На сборы ушло не больше трёх минут. Собираясь, Андрей Алексеевич рассыпал, стоявшую на столике коробочку с табаком, и дважды ронял на пол трость. Они спустились по лестнице, у подъезда их ждал автомобиль. Водитель, пожилой ефрейтор, за всю дорогу не проронил ни слова, он ехал довольно быстро, благо улицы были абсолютно свободны.

Дождь закончился, оставив на асфальте здоровенные лужи, ветер немного разогнал тучи, и бледно жёлтая луна, циклопьем глазом, взирала на то, что происходило внизу. Прибывший за Боголеповым унтер, по дороге несколько раз посмотрел на часы. Он что-то говорил водителю по немецки, тот в ответ лишь кивал. Андрей Алексеевич ничего не понял из сказанного, спустя какое-то время, немного придя в себя, он хотел было уточнить, куда же все таки его везут. Однако, когда автомобиль, миновав стены окольного города, выехал на пролетарский бульвар, и устремился в сторону Крестов, желание задавать вопросы Боголепова пропало. Увидев табличку с надписью Столаг (общее название лагерей германских вооруженных сил времен Второй Мировой войны), старик напрочь потерял дар речи, он судорожно бубнил себе под нос молитвы, которые давно уже подзабыл. Он убеждал себя в том, что прожил хорошую жизнь, но умирать всё равно не хотелось.

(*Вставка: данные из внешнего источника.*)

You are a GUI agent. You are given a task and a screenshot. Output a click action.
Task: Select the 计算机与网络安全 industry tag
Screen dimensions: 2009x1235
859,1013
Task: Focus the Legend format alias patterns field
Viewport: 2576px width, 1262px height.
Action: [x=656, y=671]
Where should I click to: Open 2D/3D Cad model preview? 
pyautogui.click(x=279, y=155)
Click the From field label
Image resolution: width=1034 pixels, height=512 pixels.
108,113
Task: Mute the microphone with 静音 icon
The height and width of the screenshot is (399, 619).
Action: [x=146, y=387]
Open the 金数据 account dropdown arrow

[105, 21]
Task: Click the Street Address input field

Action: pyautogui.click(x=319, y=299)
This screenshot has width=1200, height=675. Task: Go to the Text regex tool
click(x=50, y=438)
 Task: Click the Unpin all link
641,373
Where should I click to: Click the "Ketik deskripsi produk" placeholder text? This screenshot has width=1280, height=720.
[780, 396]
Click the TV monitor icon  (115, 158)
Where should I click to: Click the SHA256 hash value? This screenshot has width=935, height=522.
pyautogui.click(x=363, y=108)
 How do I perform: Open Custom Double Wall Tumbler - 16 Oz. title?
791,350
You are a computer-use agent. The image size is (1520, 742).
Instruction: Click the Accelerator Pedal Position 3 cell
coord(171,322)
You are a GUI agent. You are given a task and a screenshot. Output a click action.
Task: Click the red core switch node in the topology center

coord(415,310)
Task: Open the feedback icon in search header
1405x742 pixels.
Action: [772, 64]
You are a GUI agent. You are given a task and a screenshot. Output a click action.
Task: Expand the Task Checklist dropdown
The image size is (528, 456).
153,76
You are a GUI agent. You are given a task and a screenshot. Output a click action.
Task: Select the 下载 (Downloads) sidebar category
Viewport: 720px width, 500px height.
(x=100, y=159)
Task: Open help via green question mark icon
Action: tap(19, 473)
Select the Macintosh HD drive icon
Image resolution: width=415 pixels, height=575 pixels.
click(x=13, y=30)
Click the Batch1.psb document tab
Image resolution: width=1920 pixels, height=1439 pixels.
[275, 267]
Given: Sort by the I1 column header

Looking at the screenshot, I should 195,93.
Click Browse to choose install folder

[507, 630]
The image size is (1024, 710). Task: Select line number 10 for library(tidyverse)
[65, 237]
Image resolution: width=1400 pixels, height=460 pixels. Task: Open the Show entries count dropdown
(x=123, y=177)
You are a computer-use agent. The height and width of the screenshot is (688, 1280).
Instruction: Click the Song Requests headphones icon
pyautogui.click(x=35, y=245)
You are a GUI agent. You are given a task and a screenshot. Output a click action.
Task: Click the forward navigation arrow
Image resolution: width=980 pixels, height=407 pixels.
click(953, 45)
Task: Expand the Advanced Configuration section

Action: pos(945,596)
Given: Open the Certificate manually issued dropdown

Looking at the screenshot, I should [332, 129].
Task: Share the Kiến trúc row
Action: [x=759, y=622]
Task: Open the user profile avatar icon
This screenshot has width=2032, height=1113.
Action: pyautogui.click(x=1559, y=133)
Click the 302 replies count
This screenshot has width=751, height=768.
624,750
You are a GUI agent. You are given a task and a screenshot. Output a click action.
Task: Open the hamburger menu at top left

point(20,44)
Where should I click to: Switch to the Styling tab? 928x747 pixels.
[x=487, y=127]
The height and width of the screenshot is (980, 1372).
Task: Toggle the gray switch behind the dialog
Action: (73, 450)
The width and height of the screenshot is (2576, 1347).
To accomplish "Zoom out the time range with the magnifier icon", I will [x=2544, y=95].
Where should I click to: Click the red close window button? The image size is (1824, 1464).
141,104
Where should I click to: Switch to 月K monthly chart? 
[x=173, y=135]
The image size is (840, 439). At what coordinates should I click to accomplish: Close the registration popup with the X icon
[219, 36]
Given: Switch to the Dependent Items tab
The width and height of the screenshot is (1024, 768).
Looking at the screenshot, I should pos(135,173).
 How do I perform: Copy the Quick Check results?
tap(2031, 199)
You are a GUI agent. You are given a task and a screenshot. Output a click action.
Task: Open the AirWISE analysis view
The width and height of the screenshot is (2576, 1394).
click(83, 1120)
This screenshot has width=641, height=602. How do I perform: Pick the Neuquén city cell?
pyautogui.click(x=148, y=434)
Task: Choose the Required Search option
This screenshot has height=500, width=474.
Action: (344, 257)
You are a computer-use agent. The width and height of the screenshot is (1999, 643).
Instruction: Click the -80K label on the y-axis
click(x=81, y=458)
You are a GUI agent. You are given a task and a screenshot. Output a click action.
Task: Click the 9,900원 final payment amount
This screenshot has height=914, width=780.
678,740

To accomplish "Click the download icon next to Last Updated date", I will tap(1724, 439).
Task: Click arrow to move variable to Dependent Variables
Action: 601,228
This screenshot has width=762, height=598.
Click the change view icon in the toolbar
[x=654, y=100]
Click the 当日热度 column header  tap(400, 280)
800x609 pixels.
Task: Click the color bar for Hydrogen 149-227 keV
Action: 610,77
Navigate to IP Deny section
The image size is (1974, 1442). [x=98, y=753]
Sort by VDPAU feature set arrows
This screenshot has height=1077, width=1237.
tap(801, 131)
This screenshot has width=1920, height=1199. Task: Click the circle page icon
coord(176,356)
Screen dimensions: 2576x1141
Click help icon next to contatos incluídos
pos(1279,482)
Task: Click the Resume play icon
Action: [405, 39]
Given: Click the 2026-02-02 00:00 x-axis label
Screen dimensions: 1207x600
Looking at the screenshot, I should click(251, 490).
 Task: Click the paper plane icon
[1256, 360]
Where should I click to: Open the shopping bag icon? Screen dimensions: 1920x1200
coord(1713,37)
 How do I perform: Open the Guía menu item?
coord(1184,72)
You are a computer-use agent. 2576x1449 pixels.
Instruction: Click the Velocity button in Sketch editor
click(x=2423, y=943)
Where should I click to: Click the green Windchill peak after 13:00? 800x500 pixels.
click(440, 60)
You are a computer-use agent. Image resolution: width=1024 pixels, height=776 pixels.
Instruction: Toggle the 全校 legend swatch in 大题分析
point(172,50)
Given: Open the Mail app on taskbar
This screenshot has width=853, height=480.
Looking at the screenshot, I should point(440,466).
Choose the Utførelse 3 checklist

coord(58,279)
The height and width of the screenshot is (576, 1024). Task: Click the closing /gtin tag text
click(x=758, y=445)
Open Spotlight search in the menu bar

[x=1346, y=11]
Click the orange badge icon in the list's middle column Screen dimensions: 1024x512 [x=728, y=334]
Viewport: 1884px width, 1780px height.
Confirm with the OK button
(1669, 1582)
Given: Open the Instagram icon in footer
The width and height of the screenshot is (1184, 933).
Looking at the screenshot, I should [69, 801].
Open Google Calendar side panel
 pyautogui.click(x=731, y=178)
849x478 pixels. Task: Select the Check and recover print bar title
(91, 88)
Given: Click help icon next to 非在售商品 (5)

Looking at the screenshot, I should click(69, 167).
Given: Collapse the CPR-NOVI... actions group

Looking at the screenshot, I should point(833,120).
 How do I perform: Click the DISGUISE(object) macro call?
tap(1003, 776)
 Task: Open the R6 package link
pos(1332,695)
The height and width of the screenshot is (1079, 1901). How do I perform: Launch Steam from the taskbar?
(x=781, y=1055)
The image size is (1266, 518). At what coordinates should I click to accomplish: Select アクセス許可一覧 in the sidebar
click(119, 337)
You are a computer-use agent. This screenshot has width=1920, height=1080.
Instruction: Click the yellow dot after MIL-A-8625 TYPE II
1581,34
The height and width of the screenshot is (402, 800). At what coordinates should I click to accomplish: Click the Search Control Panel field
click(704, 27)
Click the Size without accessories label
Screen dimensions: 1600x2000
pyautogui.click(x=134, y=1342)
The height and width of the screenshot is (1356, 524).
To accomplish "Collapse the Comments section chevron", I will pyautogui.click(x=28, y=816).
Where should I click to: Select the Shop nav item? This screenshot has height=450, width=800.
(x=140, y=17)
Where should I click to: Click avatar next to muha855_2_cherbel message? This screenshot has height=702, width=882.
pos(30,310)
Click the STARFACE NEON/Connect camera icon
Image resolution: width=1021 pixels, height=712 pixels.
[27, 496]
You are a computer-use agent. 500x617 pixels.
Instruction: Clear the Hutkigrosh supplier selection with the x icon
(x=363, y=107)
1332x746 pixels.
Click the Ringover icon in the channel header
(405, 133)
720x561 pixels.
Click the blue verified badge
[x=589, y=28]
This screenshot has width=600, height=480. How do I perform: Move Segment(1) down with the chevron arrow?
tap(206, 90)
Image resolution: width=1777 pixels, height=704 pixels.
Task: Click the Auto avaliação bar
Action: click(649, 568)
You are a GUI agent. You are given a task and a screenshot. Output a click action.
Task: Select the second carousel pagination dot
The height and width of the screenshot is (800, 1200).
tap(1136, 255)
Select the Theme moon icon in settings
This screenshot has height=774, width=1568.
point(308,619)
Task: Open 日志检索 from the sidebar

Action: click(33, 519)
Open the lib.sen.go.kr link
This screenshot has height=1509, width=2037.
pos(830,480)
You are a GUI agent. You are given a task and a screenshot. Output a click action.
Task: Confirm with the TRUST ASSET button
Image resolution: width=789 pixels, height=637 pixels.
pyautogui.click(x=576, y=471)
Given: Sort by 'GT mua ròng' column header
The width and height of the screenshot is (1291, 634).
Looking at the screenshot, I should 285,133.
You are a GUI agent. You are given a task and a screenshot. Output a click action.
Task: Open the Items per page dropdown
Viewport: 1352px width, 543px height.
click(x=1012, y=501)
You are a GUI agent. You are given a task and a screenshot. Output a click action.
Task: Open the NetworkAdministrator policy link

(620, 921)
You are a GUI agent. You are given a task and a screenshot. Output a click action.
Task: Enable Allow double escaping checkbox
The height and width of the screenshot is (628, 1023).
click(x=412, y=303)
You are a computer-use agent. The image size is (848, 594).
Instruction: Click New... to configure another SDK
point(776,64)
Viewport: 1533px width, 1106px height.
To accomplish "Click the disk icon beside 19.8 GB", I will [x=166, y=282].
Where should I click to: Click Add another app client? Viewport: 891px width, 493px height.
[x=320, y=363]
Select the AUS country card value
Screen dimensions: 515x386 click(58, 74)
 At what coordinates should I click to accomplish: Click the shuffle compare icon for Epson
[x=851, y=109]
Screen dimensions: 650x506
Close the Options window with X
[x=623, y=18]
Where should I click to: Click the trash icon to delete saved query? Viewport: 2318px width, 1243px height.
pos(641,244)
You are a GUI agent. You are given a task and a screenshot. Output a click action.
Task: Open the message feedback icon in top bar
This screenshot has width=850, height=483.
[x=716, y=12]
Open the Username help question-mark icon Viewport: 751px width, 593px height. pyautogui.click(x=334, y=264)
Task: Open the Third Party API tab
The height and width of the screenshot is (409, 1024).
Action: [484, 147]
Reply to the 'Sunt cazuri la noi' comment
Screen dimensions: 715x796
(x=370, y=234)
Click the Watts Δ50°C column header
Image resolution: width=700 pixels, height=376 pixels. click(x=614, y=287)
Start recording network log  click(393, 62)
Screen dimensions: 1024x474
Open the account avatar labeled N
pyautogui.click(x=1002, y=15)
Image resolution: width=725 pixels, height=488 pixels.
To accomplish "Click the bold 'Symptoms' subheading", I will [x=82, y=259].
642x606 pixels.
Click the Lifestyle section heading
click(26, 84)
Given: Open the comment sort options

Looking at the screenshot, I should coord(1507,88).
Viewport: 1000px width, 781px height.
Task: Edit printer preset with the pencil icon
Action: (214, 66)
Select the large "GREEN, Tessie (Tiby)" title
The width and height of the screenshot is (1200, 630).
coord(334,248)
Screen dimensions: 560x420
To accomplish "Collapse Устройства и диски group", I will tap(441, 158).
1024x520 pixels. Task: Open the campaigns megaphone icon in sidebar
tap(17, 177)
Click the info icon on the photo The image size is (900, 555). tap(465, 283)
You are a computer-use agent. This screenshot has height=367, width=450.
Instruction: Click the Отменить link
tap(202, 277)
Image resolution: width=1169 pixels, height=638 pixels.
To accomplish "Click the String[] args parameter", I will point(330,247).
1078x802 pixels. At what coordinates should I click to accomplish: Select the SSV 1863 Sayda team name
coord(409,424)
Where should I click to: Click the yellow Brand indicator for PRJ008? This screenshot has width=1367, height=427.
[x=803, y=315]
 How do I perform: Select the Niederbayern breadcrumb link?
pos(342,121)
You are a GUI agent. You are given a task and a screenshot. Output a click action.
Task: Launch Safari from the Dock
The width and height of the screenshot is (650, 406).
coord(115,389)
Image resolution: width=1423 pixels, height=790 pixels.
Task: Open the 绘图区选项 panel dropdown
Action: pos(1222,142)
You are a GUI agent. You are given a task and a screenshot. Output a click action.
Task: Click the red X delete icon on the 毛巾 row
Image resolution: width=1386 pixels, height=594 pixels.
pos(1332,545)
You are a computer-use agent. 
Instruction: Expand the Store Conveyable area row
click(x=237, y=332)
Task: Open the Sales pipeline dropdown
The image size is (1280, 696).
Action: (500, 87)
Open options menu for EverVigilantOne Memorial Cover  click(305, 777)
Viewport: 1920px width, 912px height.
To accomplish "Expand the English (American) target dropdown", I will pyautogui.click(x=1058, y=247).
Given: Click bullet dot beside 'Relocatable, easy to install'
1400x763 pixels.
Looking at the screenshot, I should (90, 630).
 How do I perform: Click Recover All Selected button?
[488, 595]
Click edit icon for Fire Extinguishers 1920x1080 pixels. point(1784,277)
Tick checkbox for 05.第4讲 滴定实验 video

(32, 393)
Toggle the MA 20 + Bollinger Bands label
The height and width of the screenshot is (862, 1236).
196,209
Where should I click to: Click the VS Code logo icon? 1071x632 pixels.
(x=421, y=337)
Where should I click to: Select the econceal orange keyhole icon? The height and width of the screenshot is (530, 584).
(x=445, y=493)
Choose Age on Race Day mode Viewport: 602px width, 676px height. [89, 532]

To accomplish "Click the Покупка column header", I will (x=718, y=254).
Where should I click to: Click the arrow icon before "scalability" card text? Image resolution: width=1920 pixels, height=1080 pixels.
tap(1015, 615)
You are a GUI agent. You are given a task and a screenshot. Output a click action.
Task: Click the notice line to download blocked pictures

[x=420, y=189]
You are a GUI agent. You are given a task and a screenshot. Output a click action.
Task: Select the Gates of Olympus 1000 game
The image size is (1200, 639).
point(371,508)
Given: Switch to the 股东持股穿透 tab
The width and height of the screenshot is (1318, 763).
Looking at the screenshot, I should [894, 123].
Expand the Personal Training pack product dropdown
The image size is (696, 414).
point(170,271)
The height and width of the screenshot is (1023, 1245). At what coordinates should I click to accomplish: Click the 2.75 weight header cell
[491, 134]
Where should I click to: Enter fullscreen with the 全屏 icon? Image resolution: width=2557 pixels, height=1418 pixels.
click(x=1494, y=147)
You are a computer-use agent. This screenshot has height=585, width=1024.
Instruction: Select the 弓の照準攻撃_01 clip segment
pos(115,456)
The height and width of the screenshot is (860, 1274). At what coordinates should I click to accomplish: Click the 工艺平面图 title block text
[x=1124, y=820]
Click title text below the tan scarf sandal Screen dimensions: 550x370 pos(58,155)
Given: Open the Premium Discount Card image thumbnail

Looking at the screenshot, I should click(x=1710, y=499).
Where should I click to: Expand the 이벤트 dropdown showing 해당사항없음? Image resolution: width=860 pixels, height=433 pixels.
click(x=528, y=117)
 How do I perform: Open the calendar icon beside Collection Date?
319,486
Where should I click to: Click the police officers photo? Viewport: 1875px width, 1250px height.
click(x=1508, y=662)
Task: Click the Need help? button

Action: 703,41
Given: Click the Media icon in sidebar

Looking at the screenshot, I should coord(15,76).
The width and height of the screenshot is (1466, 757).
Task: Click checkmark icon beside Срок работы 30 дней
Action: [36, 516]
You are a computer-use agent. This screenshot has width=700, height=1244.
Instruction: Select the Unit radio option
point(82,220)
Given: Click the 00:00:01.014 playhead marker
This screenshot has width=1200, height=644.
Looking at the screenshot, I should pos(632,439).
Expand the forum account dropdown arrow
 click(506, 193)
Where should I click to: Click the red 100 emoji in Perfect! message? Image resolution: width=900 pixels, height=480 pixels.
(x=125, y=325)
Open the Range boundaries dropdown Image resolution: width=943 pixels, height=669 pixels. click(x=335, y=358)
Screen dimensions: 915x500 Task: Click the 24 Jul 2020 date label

Лагерь, окружённый двумя рядами колючей проволоки, выглядел мрачной, серой громадиной, которая освещалась несколькими десятками прожекторов, установленных на вышках, по всему периметру. Когда машина остановилась у ворот, те со скрипом отворились и они въехали внутрь. Выйдя из автомобиля, Андрей Алексеевич почувствовал ударивший внос смрадный запах паленого мяса и человеческих испражнений. Их осветило светом, Боголепов поднял голову и увидел пулеметчика на вышке, который направил на них прожектор, но тут же отвел его в сторону. Сопровождавший Андрея Алексеевича, унтер выругался, ухватил старика за рукав и потащил к какому-то зданию. Проходя мимо заграждения, Боголепов увидел с пол сотни узников, которые шли в направлении бараков с лопатами и кирками в руках, находясь в оцеплении солдат. У каждого третьего из которых в руке был зажат собачий поводок. С десяток здоровенных псов, то и дело срывались с мест и гавкали не переставая, но уже привычных к этому хриплому лаю узников. Люди шли медленно, точно одурманенные черепахи. Из репродуктора доносилось грубая немецкая речь. Унтер подтащил Боголепова к дверям какого-то здания и они вошли внутрь.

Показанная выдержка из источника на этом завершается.